Quando o assunto é proteger o cérebro contra o declínio cognitivo, a resposta da neurologia é clara: mover o corpo supera qualquer forma de descanso passivo. Uma caminhada de apenas 20 minutos por dia é capaz de aumentar o fluxo sanguíneo cerebral, estimular a produção de substâncias que nutrem os neurônios e reduzir significativamente o risco de desenvolver demência. Embora o descanso mental tenha seu valor para a saúde emocional, ficar parado não oferece ao cérebro o mesmo tipo de proteção que o movimento proporciona.
O que acontece no cérebro durante uma caminhada de 20 minutos
Quando você caminha, mesmo em ritmo moderado, o coração acelera levemente e bombeia mais sangue para o cérebro. Esse aumento no fluxo sanguíneo melhora a entrega de oxigênio e glicose aos neurônios, os dois combustíveis que as células cerebrais mais precisam para funcionar bem. Além disso, o exercício estimula a produção de uma proteína chamada BDNF (Fator Neurotrófico Derivado do Cérebro), que funciona como um “fertilizante” para as células nervosas, favorecendo a criação de novas conexões e a manutenção das já existentes.
Imagens de tomografia cerebral mostram que a atividade neural aumenta de forma visível após uma caminhada curta, com melhora imediata no foco, na atenção e na capacidade de processar informações. A longo prazo, a prática regular preserva o volume do hipocampo, a região do cérebro responsável pela memória, que é justamente uma das primeiras áreas afetadas pelo Alzheimer.

Por que “não fazer nada” não protege o cérebro da mesma forma
Descansar a mente tem seu papel na saúde, especialmente para reduzir o estresse e melhorar o sono. Momentos de pausa, meditação e contemplação ajudam a regular as emoções e a dar ao cérebro tempo para consolidar memórias. No entanto, o descanso passivo não gera os estímulos neurobiológicos que o exercício físico proporciona. Sem o aumento do fluxo sanguíneo e a liberação de BDNF, o cérebro em repouso prolongado não recebe o impulso necessário para criar novas células nervosas e fortalecer as sinapses.
O sedentarismo, por outro lado, é considerado um dos fatores de risco modificáveis mais relevantes para o desenvolvimento de demência. Estudos recentes indicam que períodos prolongados de inatividade contribuem para o acúmulo de proteínas associadas ao Alzheimer no cérebro, acelerando processos neurodegenerativos que podem começar décadas antes dos primeiros sintomas.

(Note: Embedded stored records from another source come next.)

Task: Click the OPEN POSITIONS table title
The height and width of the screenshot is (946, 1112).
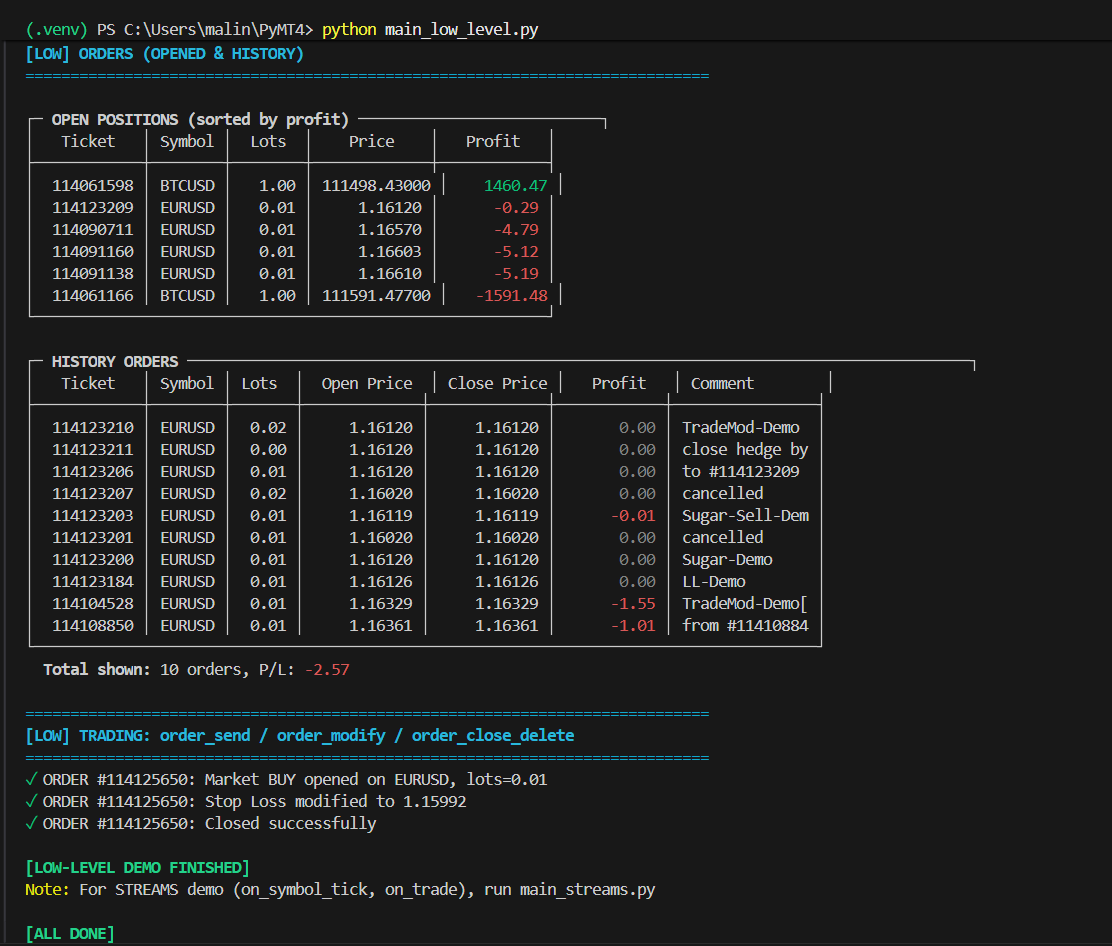Action: pyautogui.click(x=200, y=120)
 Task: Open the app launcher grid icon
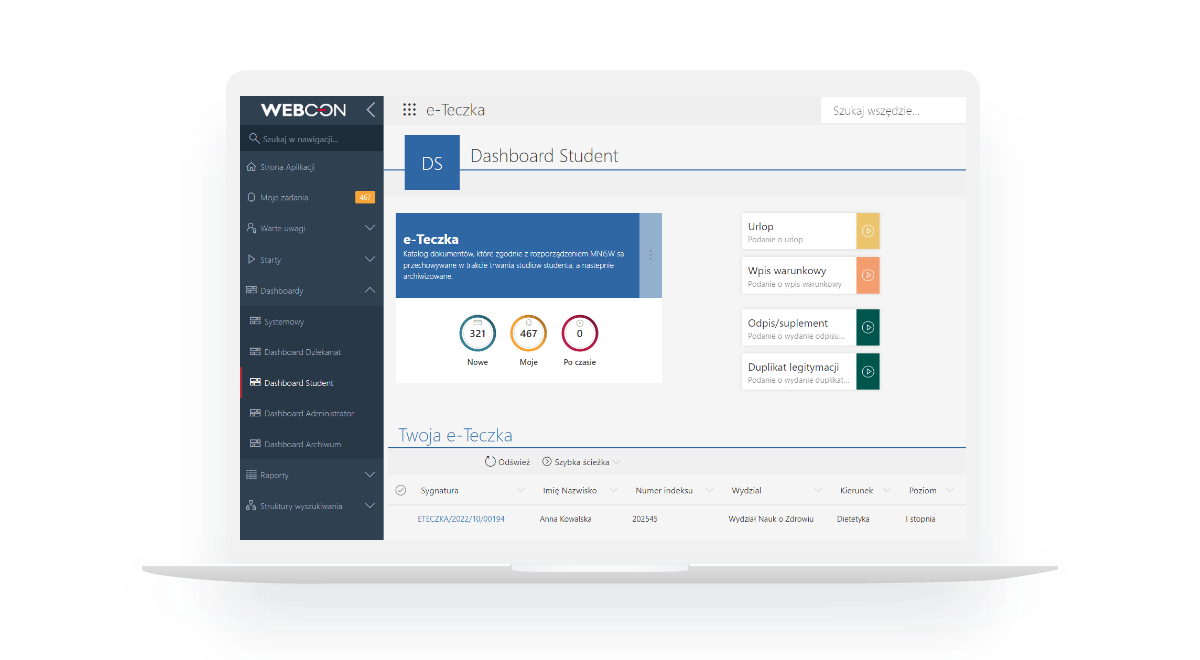pos(409,110)
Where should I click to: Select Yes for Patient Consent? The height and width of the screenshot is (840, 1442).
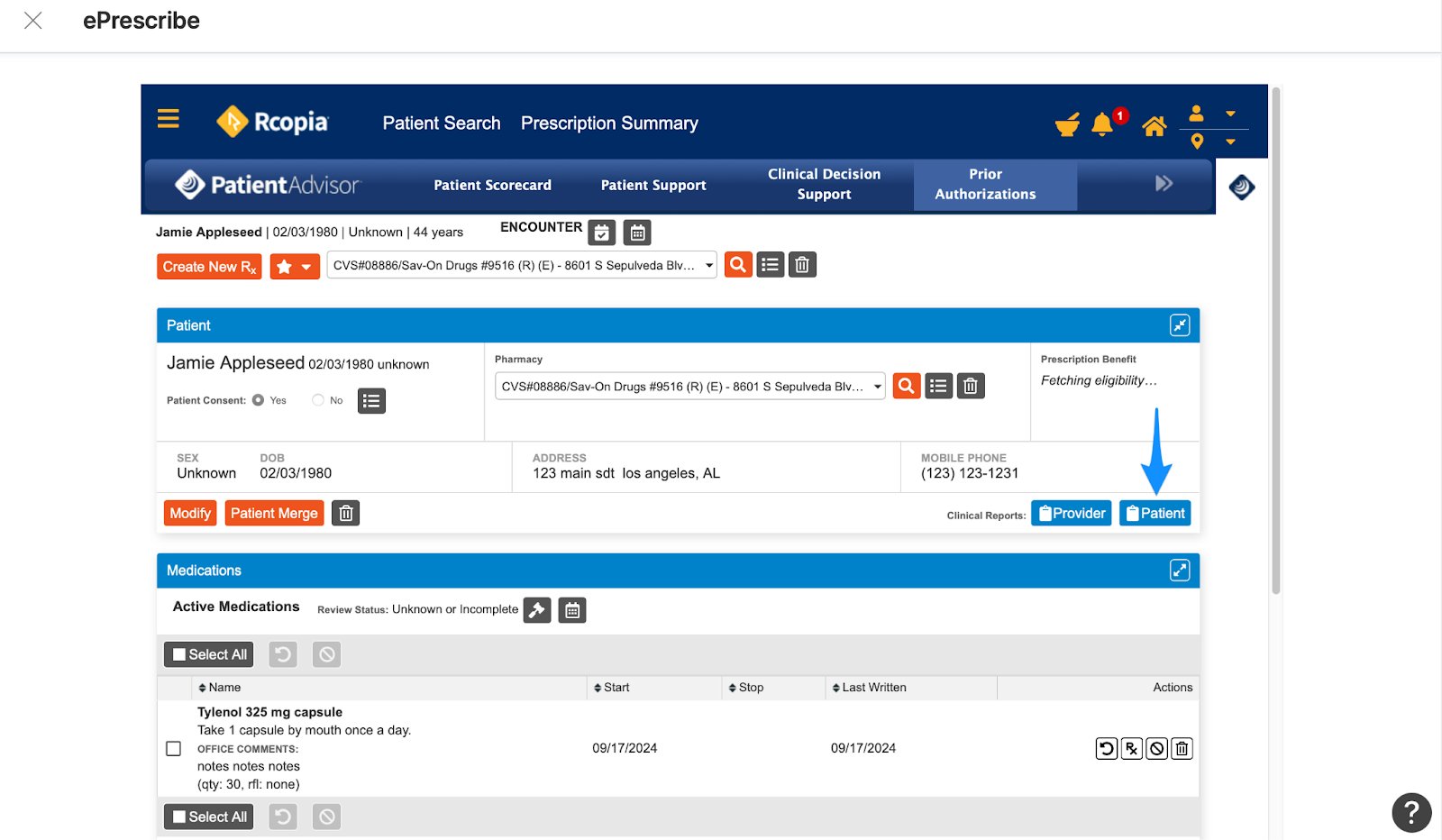pos(259,399)
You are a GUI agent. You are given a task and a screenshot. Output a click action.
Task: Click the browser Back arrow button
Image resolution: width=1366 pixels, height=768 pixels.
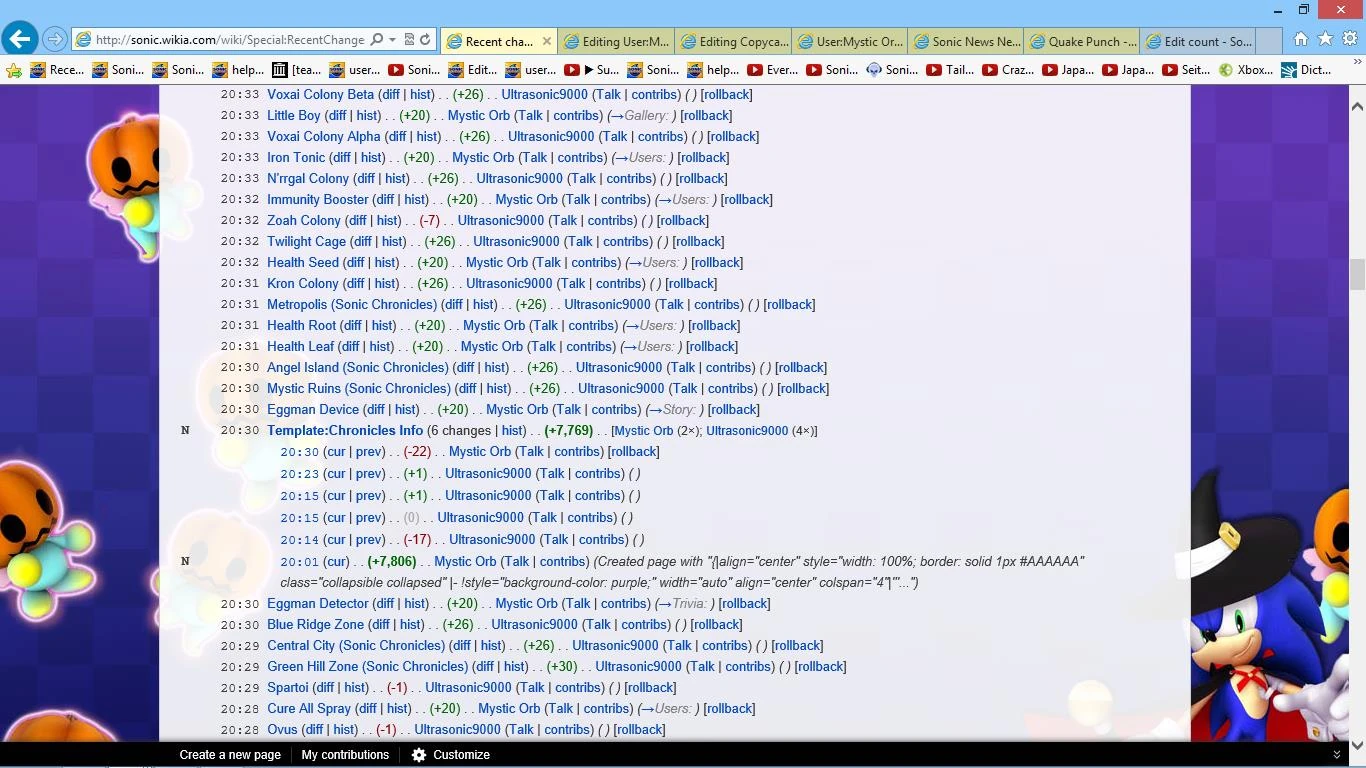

Meta-análise confirma que atividade física reduz em 20% o risco de demência
A ciência tem acumulado evidências sólidas sobre o efeito protetor do exercício. Segundo a revisão sistemática e meta-análise “Physical activity as a protective factor for dementia and Alzheimer’s disease: systematic review, meta-analysis and quality assessment of cohort and case-control studies”, publicada no British Journal of Sports Medicine e indexada no PubMed, a prática regular de atividade física foi associada a uma redução de 20% no risco de demência por todas as causas, 14% no risco de Alzheimer e 21% no risco de demência vascular. O estudo analisou 58 pesquisas prospectivas com quase 258 mil participantes e demonstrou que essa proteção se mantém mesmo em acompanhamentos superiores a 20 anos. O estudo completo pode ser acessado em: PubMed – PMID 35301183.
Como incluir a caminhada na rotina de forma sustentável
Não é preciso ser atleta para colher os benefícios da caminhada na saúde do cérebro. Pequenas mudanças práticas já fazem diferença:
- Comece com 10 minutos e aumente gradualmente até chegar a 20 ou 30 minutos diários. O importante é manter a regularidade
- Caminhe em ritmo que permita conversar, mas com algum esforço. Essa intensidade moderada já é suficiente para ativar os mecanismos de proteção cerebral
- Escolha horários fixos, como logo após o café da manhã ou no final da tarde, para transformar a caminhada em um hábito automático
- Combine a caminhada com interação social, pois caminhar acompanhado estimula a conversa e o raciocínio, adicionando mais um fator de proteção contra o declínio cognitivo

A OMS recomenda pelo menos 150 minutos de atividade física moderada por semana para adultos, o que equivale a cerca de 20 minutos diários. Para mais informações sobre exercícios e saúde cerebral, vale conferir o conteúdo completo sobre exercícios e seus benefícios no Tua Saúde. O mais importante é começar, pois cada minuto em movimento é um investimento na saúde do seu cérebro.
Aviso: este conteúdo é apenas informativo e não substitui a avaliação, o diagnóstico ou o tratamento de um médico. Antes de iniciar qualquer programa de exercícios, consulte um profissional de saúde, especialmente se você tem condições cardíacas ou limitações de mobilidade.